■ Stated goal 1 ■
Reproduce the records word for word, from their first line through the line containing "(x=32, y=356)", with both ends included.

##### Document segment

All five boroughs had at least one precinct included in the treatment group.Footnote 6 The resident populations of precincts are akin to small to midsize US cities with the smallest treatment precinct serving some 47,418 residents (25th Precinct in Manhattan, mostly located in East Harlem) and the largest treatment precinct serving some 188,666 residents (105th Precinct in Queens in the easternmost part of the borough). Within specifically matched pairs, there were treatment and control precincts that both had larger ambient populations of work commuters and tourists generated by business districts and tourist attractions. While the BWC intervention could plausibly benefit residential and ambient populations alike, the key community perception data collection effort was limited to residents of the treatment and control precincts included in the experiment.

##########
##### Dataset extract

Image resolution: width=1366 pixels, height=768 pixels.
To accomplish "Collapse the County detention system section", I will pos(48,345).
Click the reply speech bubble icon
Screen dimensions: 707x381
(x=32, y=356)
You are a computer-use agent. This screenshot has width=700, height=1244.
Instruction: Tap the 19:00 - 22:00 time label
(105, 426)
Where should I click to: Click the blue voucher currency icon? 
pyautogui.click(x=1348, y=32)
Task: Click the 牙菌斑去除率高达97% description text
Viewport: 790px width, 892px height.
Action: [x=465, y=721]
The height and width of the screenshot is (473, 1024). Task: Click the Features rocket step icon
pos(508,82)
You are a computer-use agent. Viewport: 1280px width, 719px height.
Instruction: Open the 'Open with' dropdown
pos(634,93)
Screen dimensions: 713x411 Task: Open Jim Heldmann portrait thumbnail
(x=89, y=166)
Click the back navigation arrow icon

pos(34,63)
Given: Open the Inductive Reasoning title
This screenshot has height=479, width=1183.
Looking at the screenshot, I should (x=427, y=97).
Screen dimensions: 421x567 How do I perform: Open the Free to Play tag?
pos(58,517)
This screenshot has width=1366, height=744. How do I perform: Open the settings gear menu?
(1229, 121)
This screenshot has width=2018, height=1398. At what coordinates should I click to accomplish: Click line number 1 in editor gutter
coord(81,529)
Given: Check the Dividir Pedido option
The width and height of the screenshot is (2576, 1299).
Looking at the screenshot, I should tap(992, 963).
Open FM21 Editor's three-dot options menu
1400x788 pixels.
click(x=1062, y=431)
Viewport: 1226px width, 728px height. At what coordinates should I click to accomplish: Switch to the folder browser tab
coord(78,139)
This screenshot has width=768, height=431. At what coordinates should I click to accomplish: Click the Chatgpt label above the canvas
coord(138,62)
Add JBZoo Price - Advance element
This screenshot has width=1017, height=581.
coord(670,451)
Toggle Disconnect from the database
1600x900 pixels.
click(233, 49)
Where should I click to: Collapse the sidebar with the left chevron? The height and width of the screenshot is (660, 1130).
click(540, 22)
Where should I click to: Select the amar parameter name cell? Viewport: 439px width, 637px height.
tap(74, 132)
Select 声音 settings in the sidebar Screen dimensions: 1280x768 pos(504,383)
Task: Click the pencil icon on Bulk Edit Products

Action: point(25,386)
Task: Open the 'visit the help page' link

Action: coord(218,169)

##########

■ Stated goal 2 ■
According to the excerpt on the precinct experiment, which precinct was the smallest treatment precinct?

■ Full response 1 ■
Image resolution: width=1366 pixels, height=768 pixels.
To accomplish "Collapse the County detention system section", I will pos(48,345).
Click the reply speech bubble icon
Screen dimensions: 707x381
(x=32, y=356)

■ Full response 2 ■
The 25th Precinct in Manhattan, mostly located in East Harlem, serving some 47,418 residents.